>> BEGIN RECORD EXCERPTS
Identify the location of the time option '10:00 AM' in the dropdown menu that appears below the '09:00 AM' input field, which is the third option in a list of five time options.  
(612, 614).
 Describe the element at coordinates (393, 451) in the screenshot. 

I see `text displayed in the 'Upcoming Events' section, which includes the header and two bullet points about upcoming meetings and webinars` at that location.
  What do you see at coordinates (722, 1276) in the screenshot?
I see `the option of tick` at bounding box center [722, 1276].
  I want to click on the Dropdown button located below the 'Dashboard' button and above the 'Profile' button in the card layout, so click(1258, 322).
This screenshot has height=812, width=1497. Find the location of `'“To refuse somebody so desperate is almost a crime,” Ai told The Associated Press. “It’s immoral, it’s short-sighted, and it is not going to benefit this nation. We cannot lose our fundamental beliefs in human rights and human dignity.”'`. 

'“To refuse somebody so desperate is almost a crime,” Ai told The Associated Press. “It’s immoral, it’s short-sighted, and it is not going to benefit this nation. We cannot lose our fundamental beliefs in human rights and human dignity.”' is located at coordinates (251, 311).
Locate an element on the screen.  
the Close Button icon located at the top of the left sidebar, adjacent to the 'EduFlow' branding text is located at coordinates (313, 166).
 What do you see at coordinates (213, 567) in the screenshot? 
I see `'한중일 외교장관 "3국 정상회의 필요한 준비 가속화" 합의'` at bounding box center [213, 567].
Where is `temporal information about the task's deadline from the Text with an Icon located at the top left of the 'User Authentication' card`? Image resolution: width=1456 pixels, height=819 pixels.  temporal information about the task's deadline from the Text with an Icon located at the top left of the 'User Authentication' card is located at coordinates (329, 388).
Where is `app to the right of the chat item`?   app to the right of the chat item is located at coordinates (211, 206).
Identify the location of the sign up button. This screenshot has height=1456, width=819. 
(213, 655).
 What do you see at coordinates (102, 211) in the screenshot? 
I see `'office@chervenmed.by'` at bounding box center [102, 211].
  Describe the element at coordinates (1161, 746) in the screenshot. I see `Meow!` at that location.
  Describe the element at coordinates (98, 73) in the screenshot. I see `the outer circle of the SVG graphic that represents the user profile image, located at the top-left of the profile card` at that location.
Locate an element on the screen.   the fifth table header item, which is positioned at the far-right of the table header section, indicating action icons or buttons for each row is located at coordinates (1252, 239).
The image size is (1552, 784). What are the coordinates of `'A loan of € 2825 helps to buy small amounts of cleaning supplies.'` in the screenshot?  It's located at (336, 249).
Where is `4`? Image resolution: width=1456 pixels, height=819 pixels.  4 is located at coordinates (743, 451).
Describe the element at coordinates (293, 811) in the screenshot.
>> END RECORD EXCERPTS
REQUIRED TASK: Please print the rows from the very first line through the line containing "I want to click", including both ends, copying each line without any change.

TASK SOLUTION:
Identify the location of the time option '10:00 AM' in the dropdown menu that appears below the '09:00 AM' input field, which is the third option in a list of five time options.  
(612, 614).
 Describe the element at coordinates (393, 451) in the screenshot. 

I see `text displayed in the 'Upcoming Events' section, which includes the header and two bullet points about upcoming meetings and webinars` at that location.
  What do you see at coordinates (722, 1276) in the screenshot?
I see `the option of tick` at bounding box center [722, 1276].
  I want to click on the Dropdown button located below the 'Dashboard' button and above the 'Profile' button in the card layout, so click(1258, 322).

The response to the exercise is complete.